New media can be hard to explain. Often when I’m talking to credit unions or credit union leagues about podcasting, they think about podcasting in terms of an instructional seminar. It’s not. But there are plenty of things that are. Wikipedia, that reasonably accurate new media resource, helps us define podcasts versus webinars.
In essence, for webinars and web conferencing, think seminars and meetings. For podcasts, think radio and episodic content on whatever you want to listen to. Webinars and web conferencing are about conveying hard information, usually that you pay for, in real time. Although, sometimes you can buy recordings of webinars that you can listen to at your leisure. Podcasts can be informative or entertaining or both. Almost all of them are free. Podcasts are never live.
The most important point that I want to make is that podcasting doesn’t compete with webinars and web conferencing. Podcasting competes with radio. People listen to webinars and web conferences like they would listen in the classroom. People listen to podcasts in their cars or while relaxing. In podcasting there’s no live interaction.
That being said, and to muddy the water, some professors are putting their college lectures out as podcasts. This greatly helps students who miss a lecture. The episodic nature of the lecture series works as a limited run podcast. In the same manner, if you gave a series of webinars on a topic and then put them out on iTunes as a podcast series later, it would blur the line more. At that point, you could turn a webinar into a podcast, but you can’t truly turn a podcast into a webinar.

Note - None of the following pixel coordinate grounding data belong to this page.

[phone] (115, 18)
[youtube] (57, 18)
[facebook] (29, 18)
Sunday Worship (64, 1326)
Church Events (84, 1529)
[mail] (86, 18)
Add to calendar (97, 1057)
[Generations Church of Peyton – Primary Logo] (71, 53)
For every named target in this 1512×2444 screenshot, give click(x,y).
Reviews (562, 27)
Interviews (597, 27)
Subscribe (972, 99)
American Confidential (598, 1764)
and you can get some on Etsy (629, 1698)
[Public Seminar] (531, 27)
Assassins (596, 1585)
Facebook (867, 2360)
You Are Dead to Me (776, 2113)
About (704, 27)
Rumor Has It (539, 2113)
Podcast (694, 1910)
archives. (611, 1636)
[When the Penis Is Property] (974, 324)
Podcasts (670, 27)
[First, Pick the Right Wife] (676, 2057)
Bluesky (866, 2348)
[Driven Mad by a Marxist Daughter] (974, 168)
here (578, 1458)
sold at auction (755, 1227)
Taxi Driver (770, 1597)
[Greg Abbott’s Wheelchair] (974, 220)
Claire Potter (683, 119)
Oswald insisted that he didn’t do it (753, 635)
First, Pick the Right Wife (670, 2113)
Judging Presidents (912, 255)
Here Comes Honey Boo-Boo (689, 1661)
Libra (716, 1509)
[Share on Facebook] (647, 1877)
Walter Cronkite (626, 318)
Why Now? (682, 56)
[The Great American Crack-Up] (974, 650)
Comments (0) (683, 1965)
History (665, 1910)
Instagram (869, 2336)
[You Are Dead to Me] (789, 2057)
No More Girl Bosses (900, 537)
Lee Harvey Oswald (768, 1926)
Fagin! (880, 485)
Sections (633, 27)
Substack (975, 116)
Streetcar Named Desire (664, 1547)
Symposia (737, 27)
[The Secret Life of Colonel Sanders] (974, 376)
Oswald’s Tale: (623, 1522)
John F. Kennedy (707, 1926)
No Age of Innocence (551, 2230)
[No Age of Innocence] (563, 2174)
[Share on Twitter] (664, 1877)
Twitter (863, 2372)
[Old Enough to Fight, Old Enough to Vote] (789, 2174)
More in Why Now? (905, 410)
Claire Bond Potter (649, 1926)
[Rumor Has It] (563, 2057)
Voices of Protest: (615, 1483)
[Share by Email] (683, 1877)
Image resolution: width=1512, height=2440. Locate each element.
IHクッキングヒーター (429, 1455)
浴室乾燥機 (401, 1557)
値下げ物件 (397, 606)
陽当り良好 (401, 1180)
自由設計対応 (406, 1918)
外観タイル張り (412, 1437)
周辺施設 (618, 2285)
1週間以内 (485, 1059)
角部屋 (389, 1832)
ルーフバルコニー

So why are we bothering with such semantics? It is an important distinction because if a vendor that sells seminars to credit unions thinks of podcasting in the same manner as it thinks about giving seminars, podcasting seems to be undesirable. Think about it: if part of your business model is to charge a fee for something (the webinar), then giving that information away for free doesn’t much help. Once you understand the difference between webinars and podcasts, you can see that this isn’t the case at all, however. The live interaction involved with the webinar and the real time streaming of that information is what creates the instructional value for which people are willing to pay (if the content is good). Podcasting, then, can complement and promote more in depth material to be given later in a webinar or a live seminar.